Our CEL source, buried in a filter clause.

In [7]:
cel_source = """
i.greet(you)
"""

This has two globals, `i` and `you`. It expects an external function, `greet`.
We need to introduce these names into the environment. 

(This follows the design pattern for Go. It's not *technically* required for Python.)

For C7N integration, these globals are `Resource`, `Event`, and `Now`. The `CELFilter` class has these wired in and will provide them as part of policy execution.

In [8]:
import celpy
decls = {
    "i": celpy.celtypes.StringType,
    "you": celpy.celtypes.StringType,
    "greet": celpy.celtypes.FunctionType}
env = celpy.Environment(annotations=decls)

Given these names, we can compile our original CEL source to create an AST.  The `CELFilter` class genereally does this to validate the CEL code. 

In principle, the additional names and types are required for function type checking. We do not do this in Python in the current release.

In [11]:
ast = env.compile(cel_source)

Here's an extension function `greet()`. For C7N integration, the extension functions are part of `c7nlib`.  There are a lot of functions available.

In [12]:
def greet(lhs: celpy.celtypes.StringType, rhs: celpy.celtypes.StringType) -> celpy.celtypes.StringType:
    return "Hello {1:s}! Nice to meet you, I'm {0:s}.\\n".format(lhs, rhs)

We can  build the executable from the AST and the extension functions. The `CELFilter` class does this and caches it.

In [13]:
prgm = env.program(ast, functions=[greet])

When evaluating the filter, the `CELFilter` class builds an activation with the global values in it. These are generally the `Resource`, the `Event`, and `Now`. 

In [14]:
activation = {
    "i": "CEL", 
    "you": "world"
}

In [15]:
prgm.evaluate(activation)

"Hello world! Nice to meet you, I'm CEL.\\n"

The `i.greet(you)` CEL expression was evaluated with a definition of `i`, `you`, and the `greet(lhs, rhs)` function.

In case you're curious, here's the timing for this.

In [28]:
%%timeit

prgm.evaluate(activation)

503 µs ± 17.3 µs per loop (mean ± std. dev. of 7 runs, 1000 loops each)

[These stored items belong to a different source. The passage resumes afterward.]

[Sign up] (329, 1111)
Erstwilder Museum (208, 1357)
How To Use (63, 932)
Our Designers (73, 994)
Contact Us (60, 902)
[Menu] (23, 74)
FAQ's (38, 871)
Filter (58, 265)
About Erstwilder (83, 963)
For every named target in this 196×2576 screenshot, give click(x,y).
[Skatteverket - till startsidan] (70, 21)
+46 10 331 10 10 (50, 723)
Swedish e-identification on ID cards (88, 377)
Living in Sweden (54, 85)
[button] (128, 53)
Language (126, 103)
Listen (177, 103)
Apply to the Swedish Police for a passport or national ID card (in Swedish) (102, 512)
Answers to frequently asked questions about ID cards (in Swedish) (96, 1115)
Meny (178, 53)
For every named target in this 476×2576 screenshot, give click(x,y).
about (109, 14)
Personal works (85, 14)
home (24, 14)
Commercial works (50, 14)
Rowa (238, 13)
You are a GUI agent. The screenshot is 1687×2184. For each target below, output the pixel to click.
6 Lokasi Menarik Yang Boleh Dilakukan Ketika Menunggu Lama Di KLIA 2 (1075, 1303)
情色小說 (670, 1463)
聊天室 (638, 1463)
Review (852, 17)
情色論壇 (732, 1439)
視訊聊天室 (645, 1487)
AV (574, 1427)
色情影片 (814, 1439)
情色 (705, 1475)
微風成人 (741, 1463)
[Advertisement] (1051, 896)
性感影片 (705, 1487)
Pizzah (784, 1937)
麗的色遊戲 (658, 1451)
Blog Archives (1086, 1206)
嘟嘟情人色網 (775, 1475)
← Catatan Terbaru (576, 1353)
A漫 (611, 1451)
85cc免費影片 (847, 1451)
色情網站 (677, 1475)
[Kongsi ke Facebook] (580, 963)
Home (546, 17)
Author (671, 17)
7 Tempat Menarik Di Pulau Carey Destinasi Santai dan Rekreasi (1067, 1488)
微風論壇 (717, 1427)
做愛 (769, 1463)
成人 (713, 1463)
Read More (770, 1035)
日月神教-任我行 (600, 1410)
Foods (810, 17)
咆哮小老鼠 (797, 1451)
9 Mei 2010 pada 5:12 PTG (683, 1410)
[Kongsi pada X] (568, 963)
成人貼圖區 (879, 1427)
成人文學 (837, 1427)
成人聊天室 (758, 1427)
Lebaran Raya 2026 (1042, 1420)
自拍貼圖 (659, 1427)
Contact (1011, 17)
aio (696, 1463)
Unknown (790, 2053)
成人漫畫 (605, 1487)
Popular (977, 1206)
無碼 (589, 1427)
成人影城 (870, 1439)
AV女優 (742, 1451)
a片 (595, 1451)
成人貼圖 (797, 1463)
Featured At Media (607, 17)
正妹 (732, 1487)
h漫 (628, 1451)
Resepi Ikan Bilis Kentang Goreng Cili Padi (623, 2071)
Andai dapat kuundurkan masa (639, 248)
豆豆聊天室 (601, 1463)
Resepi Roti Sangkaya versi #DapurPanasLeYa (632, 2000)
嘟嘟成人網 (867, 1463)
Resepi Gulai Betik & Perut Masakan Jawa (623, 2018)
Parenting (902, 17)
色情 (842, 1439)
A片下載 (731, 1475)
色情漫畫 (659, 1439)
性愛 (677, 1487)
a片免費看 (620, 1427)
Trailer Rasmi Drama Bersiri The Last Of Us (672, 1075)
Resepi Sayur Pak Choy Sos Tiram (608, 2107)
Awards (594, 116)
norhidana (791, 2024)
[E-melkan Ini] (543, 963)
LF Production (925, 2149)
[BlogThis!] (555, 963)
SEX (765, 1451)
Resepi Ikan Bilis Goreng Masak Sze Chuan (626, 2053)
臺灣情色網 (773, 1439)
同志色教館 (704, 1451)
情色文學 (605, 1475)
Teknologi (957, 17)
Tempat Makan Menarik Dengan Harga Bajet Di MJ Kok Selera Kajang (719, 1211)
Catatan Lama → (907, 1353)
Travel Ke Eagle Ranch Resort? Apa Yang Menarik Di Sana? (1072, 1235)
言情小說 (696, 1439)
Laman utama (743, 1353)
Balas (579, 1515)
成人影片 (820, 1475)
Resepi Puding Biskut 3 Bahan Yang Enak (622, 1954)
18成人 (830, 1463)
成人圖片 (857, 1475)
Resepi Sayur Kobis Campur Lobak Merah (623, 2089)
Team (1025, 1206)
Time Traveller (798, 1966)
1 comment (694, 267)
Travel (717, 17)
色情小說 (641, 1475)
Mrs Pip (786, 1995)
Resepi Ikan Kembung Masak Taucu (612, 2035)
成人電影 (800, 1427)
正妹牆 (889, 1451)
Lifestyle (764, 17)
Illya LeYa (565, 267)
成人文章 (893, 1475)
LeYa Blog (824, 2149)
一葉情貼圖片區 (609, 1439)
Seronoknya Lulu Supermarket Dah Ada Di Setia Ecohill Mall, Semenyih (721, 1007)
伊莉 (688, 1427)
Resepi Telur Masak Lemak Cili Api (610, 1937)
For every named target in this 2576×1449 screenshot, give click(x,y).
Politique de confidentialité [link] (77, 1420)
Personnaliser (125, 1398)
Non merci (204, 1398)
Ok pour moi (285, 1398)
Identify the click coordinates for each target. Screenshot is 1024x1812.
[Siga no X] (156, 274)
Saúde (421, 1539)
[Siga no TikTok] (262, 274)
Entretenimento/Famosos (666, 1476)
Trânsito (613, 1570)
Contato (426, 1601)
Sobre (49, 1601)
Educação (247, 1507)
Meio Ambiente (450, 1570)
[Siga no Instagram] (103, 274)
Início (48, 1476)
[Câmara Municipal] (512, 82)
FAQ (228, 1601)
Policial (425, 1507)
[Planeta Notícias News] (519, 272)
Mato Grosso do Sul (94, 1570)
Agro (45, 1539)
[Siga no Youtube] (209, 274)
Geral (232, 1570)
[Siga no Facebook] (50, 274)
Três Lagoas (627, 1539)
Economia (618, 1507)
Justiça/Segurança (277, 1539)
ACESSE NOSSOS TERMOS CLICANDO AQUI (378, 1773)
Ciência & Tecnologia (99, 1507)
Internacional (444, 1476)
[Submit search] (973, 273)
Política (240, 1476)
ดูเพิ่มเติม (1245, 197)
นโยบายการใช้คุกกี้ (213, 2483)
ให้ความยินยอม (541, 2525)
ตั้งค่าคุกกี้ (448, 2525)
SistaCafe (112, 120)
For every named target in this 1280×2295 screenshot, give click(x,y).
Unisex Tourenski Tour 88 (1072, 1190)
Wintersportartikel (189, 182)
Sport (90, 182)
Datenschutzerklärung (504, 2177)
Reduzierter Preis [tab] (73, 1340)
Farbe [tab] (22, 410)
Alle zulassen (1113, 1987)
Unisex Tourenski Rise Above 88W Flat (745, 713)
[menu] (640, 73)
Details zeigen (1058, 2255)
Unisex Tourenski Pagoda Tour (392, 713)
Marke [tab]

This gives a common start-up cost of about 500µs for each invocation. This involves a function evaluation and the implementation of the `greet()` method

## Summary

C7N Filters can be restated in CEL.

- A variety of operators and data types.

- Logic is familiar-looking -- similar to C++, Go, Java, or bash ``expr``.

- Sophisticated map/filter/existence macros available.

- Reasonably transparent mapping from AWS Describe JSON to CEL Map object.

- Extension functions allow access to C7N Internals as well as more complex Python functions that can't be expressed succinctly in CEL.